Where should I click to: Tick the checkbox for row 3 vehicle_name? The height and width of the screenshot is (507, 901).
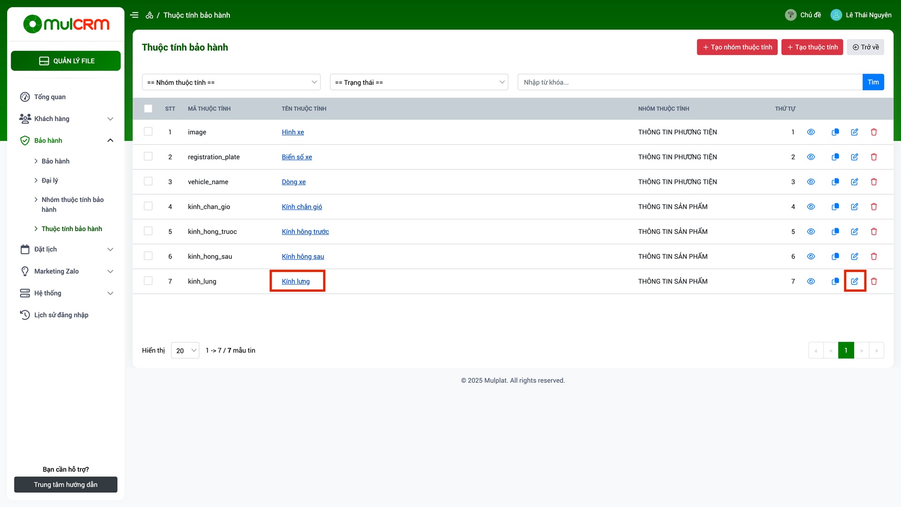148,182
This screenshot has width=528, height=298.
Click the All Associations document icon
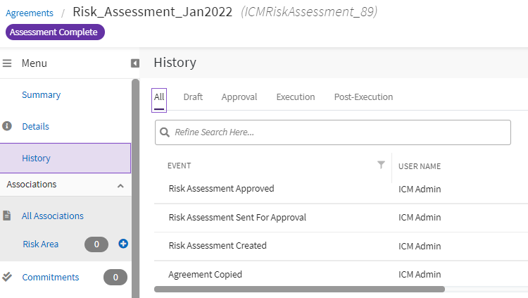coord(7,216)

= = = =

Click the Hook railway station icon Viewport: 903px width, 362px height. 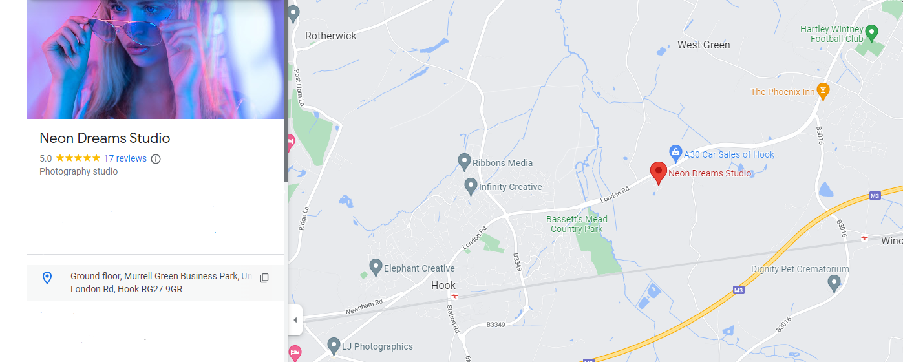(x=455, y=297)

= = = =

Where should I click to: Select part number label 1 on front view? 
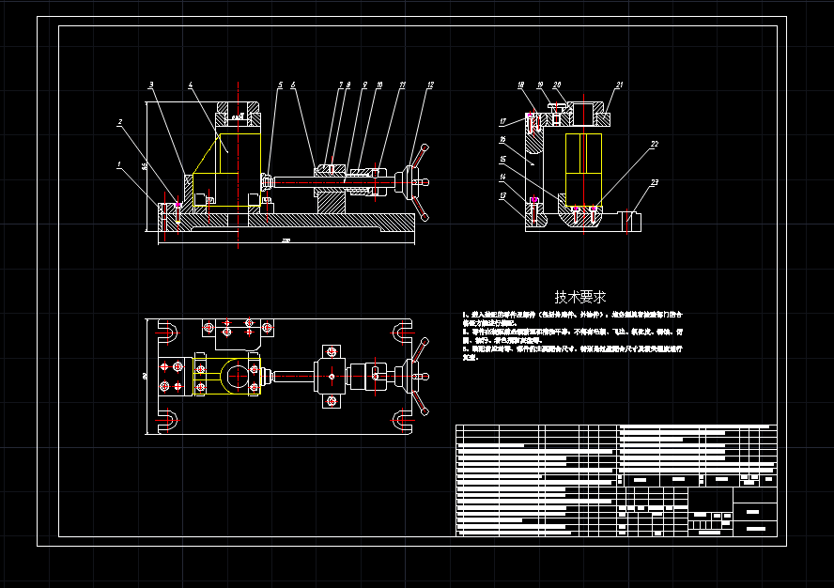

= = = =

### EXERCISE
Rescale lines starting at the line containing "Where should I click to: Tick" and ending at the line containing "coord(7,216)", reproducing them in full with the requests included, but multiplying every coordinate in the answers by 0.85 and rounding to whole numbers with halves rounded up. Omit the pictures from your answer.

### TASK RESULT
Where should I click to: Tick the checkbox for row 3 vehicle_name? The height and width of the screenshot is (507, 901).
126,155
This screenshot has width=528, height=298.
Click the All Associations document icon
coord(6,184)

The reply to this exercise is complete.